Agent Skill

Company Data Normalization

Normalize company names, domains, industries, and locations into consistent values.

Version 1.0 Updated June 2026 SKILL.md MIT 6 min read

Overview

What this skill does

The same company appears as "ACME Inc.", "Acme", and "acme.com" across sources, which fragments reporting, joins, and de-duplication.

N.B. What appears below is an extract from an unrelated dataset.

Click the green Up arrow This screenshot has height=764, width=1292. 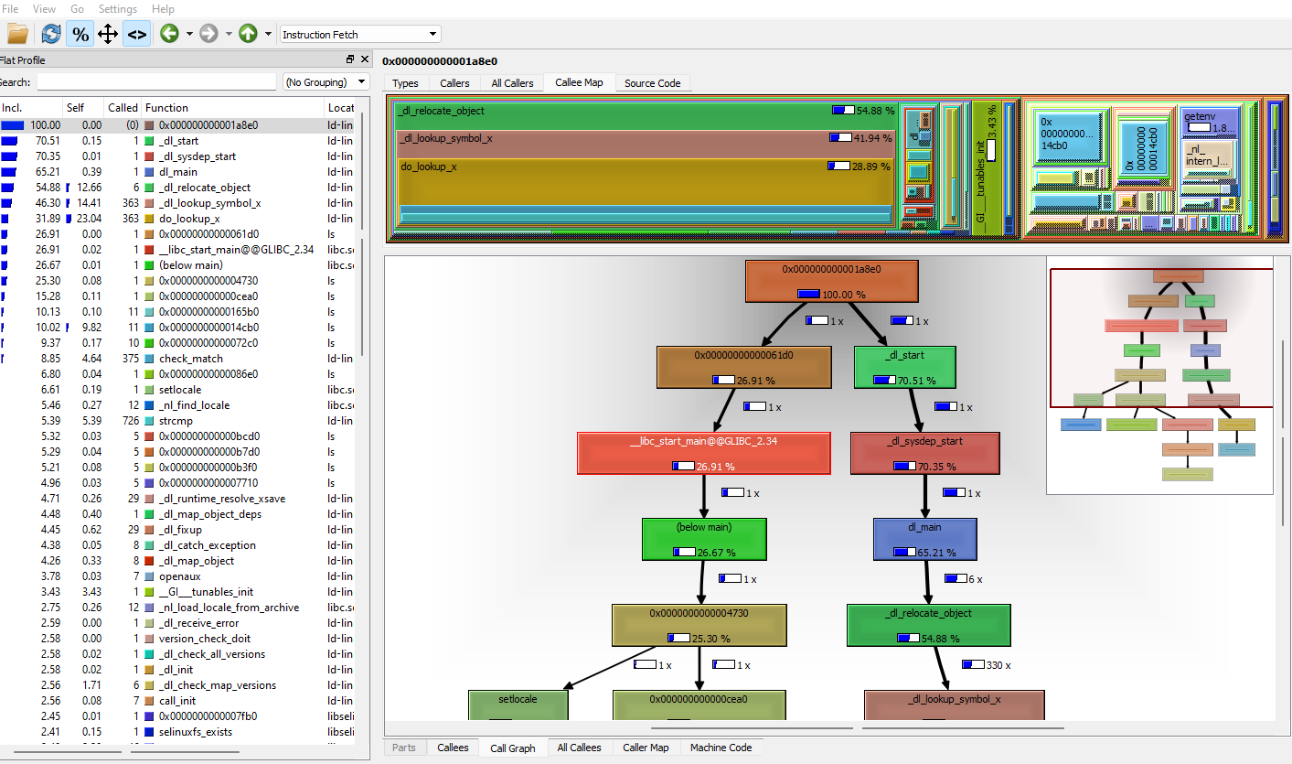(x=248, y=34)
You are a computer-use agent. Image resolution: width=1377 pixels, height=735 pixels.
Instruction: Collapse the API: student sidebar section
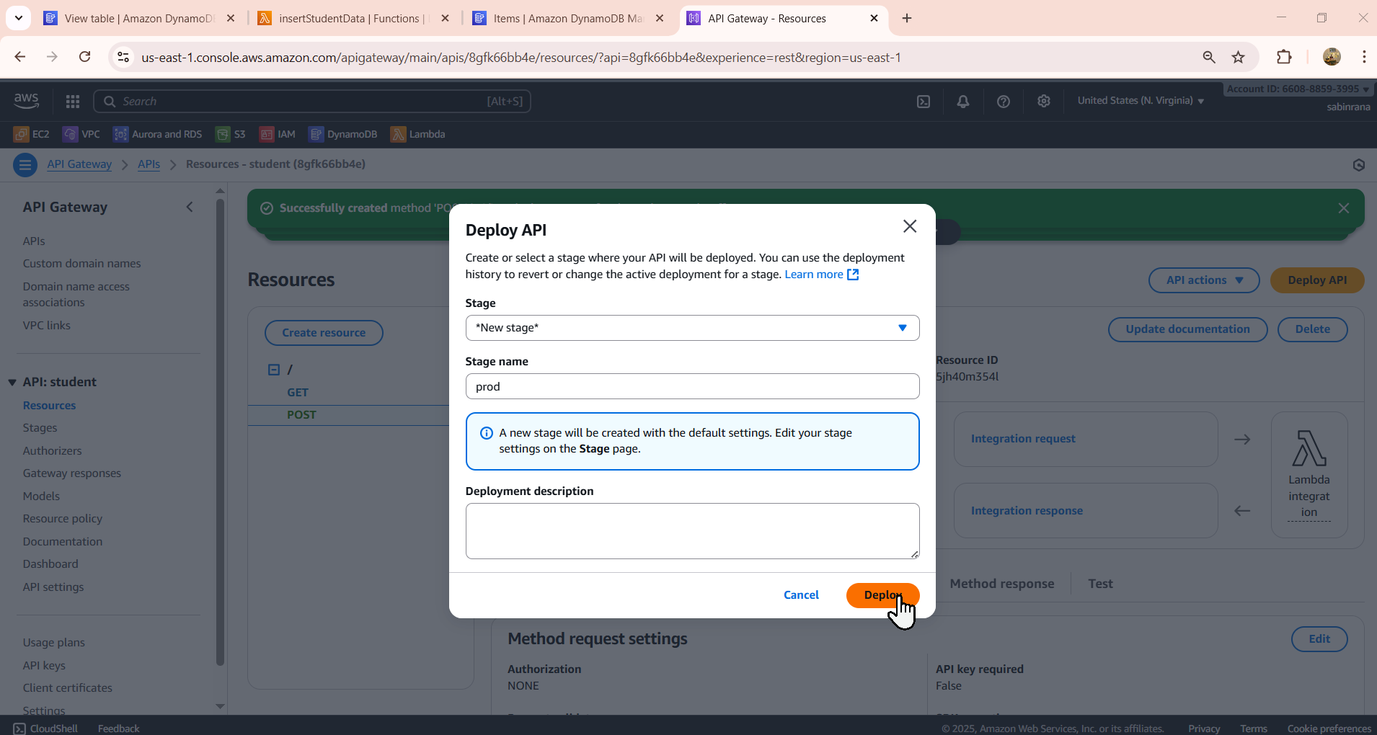click(x=12, y=382)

This skill produces canonical company fields — name, domain, industry, location — with a confidence level on each and an explicit list of fields it could not resolve, so downstream joins and analysis are reliable.

When to use it

Best used for

  • Standardizing company fields before a join or merge
  • Cleaning a multi-source company list
  • Preparing data for segmentation or analysis
  • Resolving inconsistent industry labels

Know the limits

When not to use this skill

  • You need to detect duplicates (use Duplicate Record Review)
  • The records contain no company identifiers
  • You need verified, authoritative registry data

Inputs

Provide these when prompted. The skill asks for anything missing before it runs.

Required

  • Company records

Optional

  • A canonical industry taxonomy
  • A location format standard
  • Known aliases to map

Outputs

One record per company with a consistent, inspectable schema.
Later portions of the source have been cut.